§ **Task details**
Retrieve every line from the records in which the word "computer" occurs.

Pixel coordinate grounding data:
* * *

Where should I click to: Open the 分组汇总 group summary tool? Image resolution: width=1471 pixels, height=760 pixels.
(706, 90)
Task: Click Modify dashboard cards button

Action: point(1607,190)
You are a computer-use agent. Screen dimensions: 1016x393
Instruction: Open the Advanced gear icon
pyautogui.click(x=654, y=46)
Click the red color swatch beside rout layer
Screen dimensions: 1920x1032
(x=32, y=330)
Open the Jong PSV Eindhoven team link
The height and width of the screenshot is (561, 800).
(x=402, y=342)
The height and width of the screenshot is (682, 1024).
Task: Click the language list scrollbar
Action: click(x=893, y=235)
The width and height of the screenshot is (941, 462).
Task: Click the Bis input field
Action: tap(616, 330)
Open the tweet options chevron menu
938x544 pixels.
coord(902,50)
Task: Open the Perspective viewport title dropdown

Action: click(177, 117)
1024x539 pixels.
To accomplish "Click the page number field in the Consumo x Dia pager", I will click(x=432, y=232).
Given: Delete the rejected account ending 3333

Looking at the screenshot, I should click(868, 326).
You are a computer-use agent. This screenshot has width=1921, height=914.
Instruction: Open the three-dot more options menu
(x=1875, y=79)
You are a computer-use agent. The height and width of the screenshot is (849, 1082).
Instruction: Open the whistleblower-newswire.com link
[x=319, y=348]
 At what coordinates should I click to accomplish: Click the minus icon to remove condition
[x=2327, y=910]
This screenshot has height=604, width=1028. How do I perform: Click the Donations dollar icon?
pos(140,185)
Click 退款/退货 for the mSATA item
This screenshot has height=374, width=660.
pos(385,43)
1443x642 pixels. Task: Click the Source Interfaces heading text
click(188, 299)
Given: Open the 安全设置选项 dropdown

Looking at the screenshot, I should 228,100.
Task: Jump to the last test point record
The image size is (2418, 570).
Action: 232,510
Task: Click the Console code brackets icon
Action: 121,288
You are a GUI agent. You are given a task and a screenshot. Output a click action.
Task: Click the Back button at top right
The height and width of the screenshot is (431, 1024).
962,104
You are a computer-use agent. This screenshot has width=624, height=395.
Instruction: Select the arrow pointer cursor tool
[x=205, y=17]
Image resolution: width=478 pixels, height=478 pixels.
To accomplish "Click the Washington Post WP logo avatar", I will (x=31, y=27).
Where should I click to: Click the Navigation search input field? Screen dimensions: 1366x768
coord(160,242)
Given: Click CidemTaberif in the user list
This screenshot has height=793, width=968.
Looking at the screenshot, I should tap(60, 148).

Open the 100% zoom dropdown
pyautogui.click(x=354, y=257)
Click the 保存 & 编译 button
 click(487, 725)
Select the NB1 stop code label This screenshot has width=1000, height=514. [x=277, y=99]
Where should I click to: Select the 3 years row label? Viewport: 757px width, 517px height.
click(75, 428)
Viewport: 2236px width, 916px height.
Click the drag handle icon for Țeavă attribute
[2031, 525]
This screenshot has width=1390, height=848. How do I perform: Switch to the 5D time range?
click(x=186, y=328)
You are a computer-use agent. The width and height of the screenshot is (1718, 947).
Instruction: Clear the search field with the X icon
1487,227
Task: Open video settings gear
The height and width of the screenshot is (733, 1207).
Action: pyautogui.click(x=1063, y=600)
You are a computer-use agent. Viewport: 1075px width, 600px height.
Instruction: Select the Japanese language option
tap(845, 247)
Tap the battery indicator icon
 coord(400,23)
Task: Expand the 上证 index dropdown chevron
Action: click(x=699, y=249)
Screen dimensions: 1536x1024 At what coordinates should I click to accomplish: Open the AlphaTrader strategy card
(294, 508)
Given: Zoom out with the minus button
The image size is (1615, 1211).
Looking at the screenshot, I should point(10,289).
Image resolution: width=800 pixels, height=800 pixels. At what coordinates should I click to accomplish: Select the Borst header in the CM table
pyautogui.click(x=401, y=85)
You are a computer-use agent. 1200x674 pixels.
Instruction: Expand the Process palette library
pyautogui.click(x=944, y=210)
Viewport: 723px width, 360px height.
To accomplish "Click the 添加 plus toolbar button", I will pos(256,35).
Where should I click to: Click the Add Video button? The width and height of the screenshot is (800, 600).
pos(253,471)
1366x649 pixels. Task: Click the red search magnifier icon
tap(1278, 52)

* * *

§ **Response for this exercise**
You are a computer-use agent. Screen dimensions: 1016x393
You are a computer-use agent. This screenshot has width=1921, height=914.
You are a computer-use agent. The height and width of the screenshot is (849, 1082).
You are a computer-use agent. This screenshot has width=624, height=395.
You are a computer-use agent. The width and height of the screenshot is (1718, 947).
You are a computer-use agent. Viewport: 1075px width, 600px height.
You are a computer-use agent. 1200x674 pixels.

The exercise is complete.